For the last several weeks, maybe longer, I have been wondering whether these same sort of feelings might exist on a far grander scale, and then serve as the Bonds of Nationality that Albion Small describes so well in this seminal essay.   In particular, could these feelings extend to to those decent and anxious Trump supporters whom Cohen writes about?  Here's a little hypothetical I want to offer up.  I sit down with one such person over coffee at a neutral place where none of the other patrons recognize us, so even though we're in a public place the conversation is private.  We are both aware of the need to respect the other at the outset as well as that the task ahead of us is awkward.  Do we warm up to each other after 15 minutes or so?  Can we then have an open and honest conversation after that?   Suppose we can and that we actually find the discussion enjoyable.  We then agree to have a follow up conversation in which we we will try to negotiate a peace, one that we won't try to impose on others.  It's just for ourselves to see if we can make progress that way.

This possibility may be a pipe-dream only. Yet I find it intriguing.  It would make my own love of country derive from a belief that I can express warm feelings for its citizens.  I believe that some feelings of this sort are necessary.  Growing up, it seemed patriotism was instilled via rituals - reciting the Pledge of Allegiance, the singing of the national anthem, watching big time sporting events like the World Series and the Super Bowl.  These were common experiences.  Whether they were ever sufficient to make us all feel American, I don't know.  But it seems clear that these things aren't sufficient now to bind us together, to make E Pluribus Unum a reality.  We are too aware of our differences.  We must find other ways of binding that are more compelling and that acknowledge those differences that will remain rather than blur into oblivion.
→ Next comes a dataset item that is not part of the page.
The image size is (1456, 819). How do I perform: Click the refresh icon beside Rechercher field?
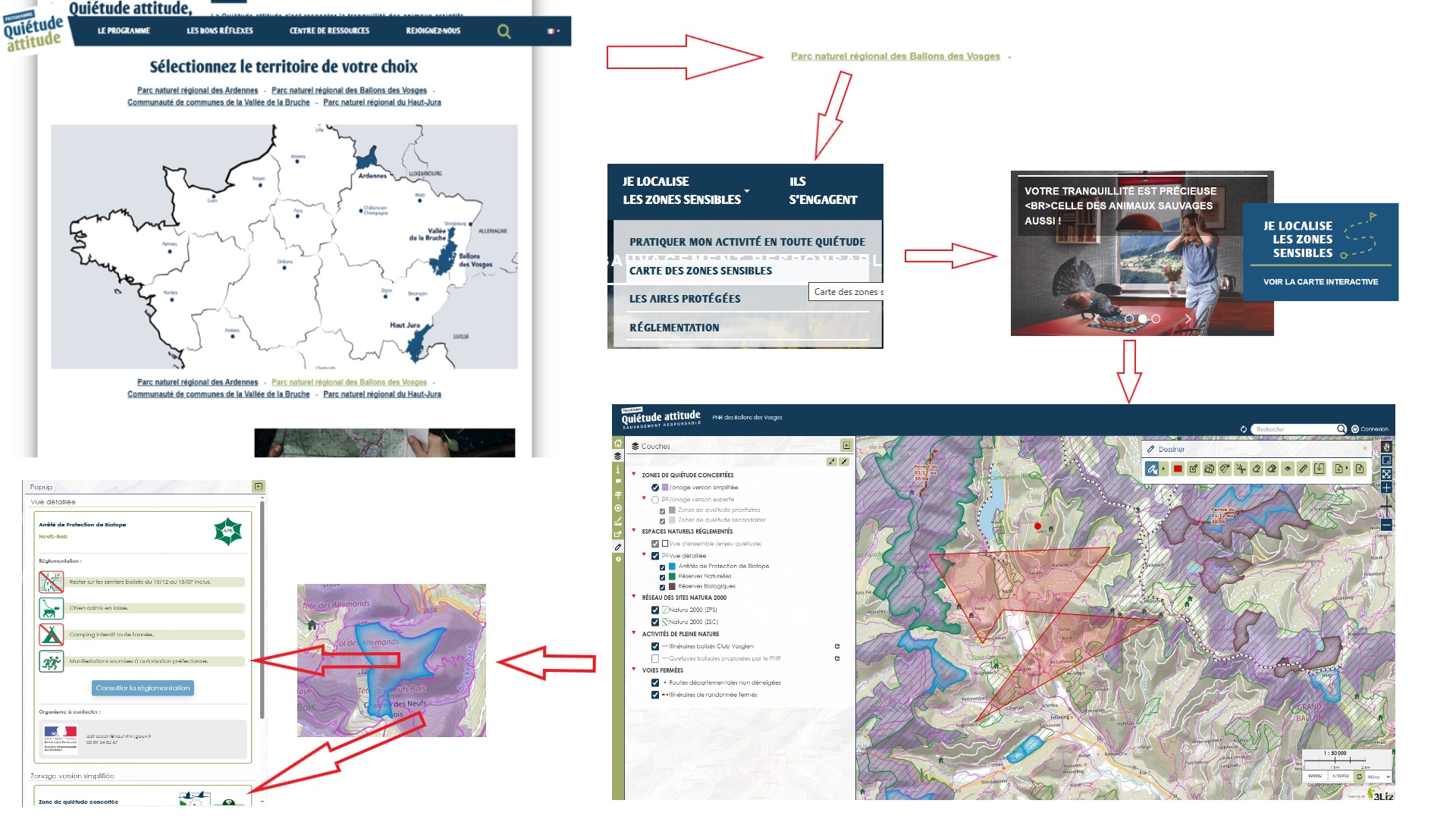coord(1244,429)
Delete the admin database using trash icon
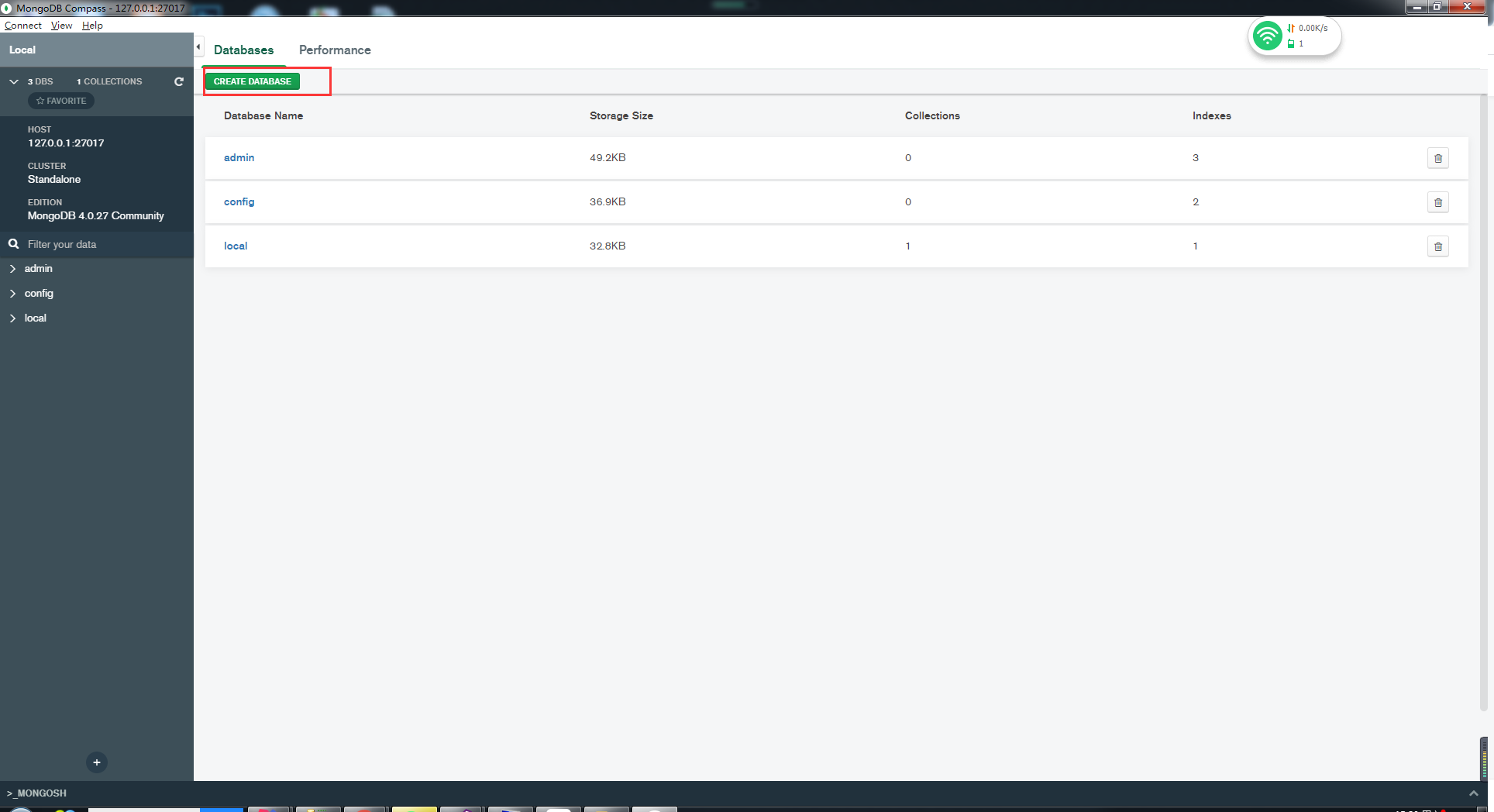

In a compelling essay by Philip Roth, which is a reprise of a speech he gave back in 2002, he talks of his own sense of being American as a teen, while living in a Jewish working class section of Newark New Jersey, the locale that in one way provided his entire universe.  But he was a bookish kid and thereby was able to get a sense of America beyond his own direct experience through the fiction he read.  Roth read a variety of great American writers from the first half of the 20th century.  It was his reading that gave Roth a sense of being American, knowledge of the country as a whole, rather than merely an occupant of his own little niche.  There were many tensions in America while Roth was coming of age.  Being a proud American did not mean putting on rose-colored glasses about the America where one lives.  But these tensions were part of a dynamism, which itself was part of the American story.  There was confidence that things would get better, even if they never would be perfect.

We are not a nation of readers and weren't when Roth was growing up.  We need a different way for each of us to feel we're American and have a real sense of the whole of our country, well beyond our own direct experience.  The imagined conversation that I described was meant to be an emblem for other imagined conversations between different participants with varying backgrounds.  The collection of such imagined conversations might give us a sense of America as a whole

In my prior post, The Next Deal, I argued for a politics based on the individual voter's sense of social conscience and a felt need to express social responsibility.  Connecting that to this post, love of country is requisite for social conscience.  It is far too easy to castigate others we don't agree with, which is what's happening now and why we seem so divided.  If Liberals and Trump supporters could both recognize love of country in the other, it would offer a good place to start for our nation to heal.  I don't believe we can do that till the current moment has passed.  But I do think we should imagine this possibility now.  Doing so will give us hope.